Passionné de bijouterie et de joaillerie depuis sa plus tendre enfance, Nicolas Tourrel exerce cette activité à Albi, dans le centre historique. Il devient, en 2004, meilleur ouvrier de France en bijouterie avec la création d’un éventail en métaux précieux qui lui demanda 3500 heures de travail. En collaboration avec Paul Finet, il met au point la Croix de Saint-Jacques de Compostelle et en assure la fabrication. Celle-ci est portée, en souvenir, par les pèlerins du chemin de Saint-Jacques. Dans son atelier, il perpétue par ses fabrications sages ou excentriques, une longue tradition ancestrale.
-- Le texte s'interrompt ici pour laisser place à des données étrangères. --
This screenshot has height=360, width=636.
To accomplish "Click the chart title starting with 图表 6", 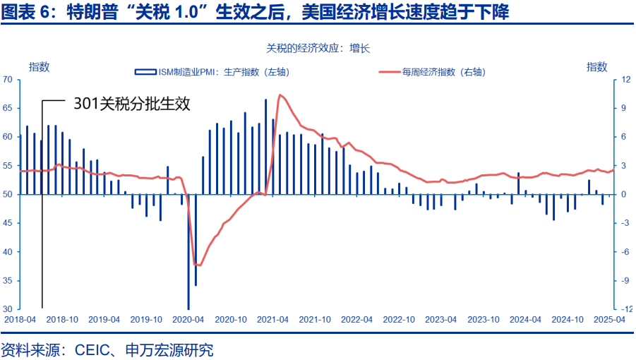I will (x=254, y=12).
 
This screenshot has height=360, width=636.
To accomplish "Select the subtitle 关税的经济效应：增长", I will (x=318, y=48).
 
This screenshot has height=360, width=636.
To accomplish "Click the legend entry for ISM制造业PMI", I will (x=212, y=72).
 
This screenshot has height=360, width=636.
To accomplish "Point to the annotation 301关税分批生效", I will (x=133, y=103).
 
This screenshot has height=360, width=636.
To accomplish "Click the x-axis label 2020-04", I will (x=188, y=320).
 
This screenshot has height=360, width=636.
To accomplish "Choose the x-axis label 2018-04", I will (x=20, y=320).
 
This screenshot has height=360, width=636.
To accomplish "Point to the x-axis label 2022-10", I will (x=400, y=320).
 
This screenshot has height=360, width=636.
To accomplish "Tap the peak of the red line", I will (x=280, y=95).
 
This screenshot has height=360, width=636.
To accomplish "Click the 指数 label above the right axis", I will (x=597, y=67).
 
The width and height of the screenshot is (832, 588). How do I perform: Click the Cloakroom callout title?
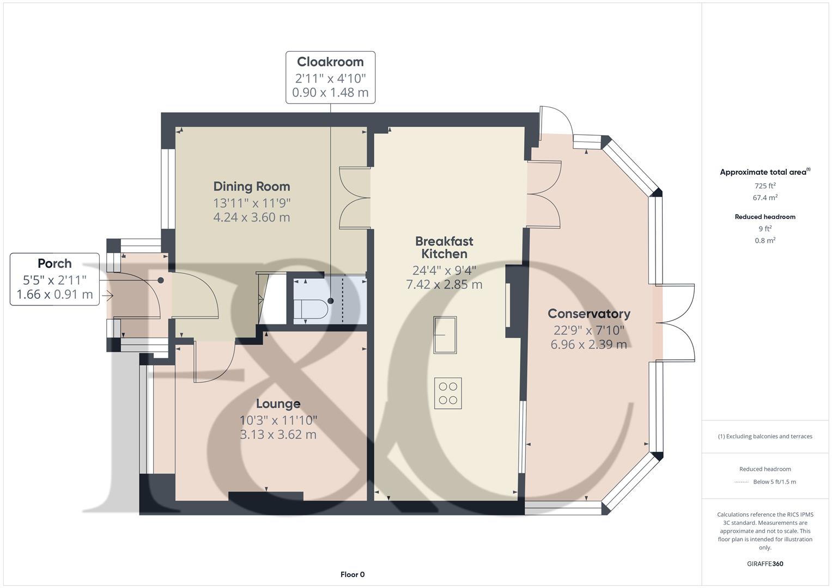click(330, 62)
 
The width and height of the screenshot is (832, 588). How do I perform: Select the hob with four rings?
click(448, 393)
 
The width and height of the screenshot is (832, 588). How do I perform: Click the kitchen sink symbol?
click(445, 335)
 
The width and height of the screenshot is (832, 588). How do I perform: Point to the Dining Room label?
click(251, 186)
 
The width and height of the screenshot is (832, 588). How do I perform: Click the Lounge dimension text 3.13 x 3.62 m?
click(278, 434)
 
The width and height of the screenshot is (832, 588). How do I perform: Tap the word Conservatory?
click(588, 314)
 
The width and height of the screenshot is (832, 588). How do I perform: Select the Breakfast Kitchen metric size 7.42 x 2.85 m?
click(444, 284)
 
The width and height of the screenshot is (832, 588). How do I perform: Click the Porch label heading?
click(54, 264)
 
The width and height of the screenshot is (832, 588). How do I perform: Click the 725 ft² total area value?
click(765, 186)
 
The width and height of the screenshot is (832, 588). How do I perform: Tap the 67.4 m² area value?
click(765, 198)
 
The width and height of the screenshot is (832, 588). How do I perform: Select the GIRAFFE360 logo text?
click(765, 564)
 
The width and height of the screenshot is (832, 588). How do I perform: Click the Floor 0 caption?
click(353, 574)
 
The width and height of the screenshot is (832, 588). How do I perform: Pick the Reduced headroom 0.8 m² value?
click(765, 240)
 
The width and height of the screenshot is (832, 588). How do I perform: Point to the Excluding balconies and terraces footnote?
click(765, 436)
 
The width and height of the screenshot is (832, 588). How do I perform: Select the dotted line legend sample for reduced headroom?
click(742, 482)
Libérant son imagination des contraintes, Nicolas Tourrel réalise des pièces uniques éblouissantes, allant du bijoux précieux à l’accessoire luxueux comme des serre-têtes, boucles de ceinture, lunettes, boîtes à bijoux…

Umane Créations
Délicatesse et raffinement

Baignée dans l’univers de la joaillerie depuis son enfance, Valérie Brun met depuis longtemps son expérience au service des plus grands noms de la joaillerie française et internationale. Pour donner corps à ses inspirations, elle fonde Umane Créations en association avec une amie de longue date, Anne-Catherine Jund. Si l’une est créative, l’autre suit la production et le développement de leur marque. Ainsi forment-elles un tandem depuis 15 ans. Les Arts Premiers et la nature inspirent Valérie Brun qui, coloriste d’instinct choisit des pierres aux couleurs inattendues et aime créer une alliance entre les contraires. Elle privilégie une approche intuitive des matières précieuses et cherche à transposer la sensation d’origine jusque dans la réalisation, pour conserver au bijou sa poésie et son énergie.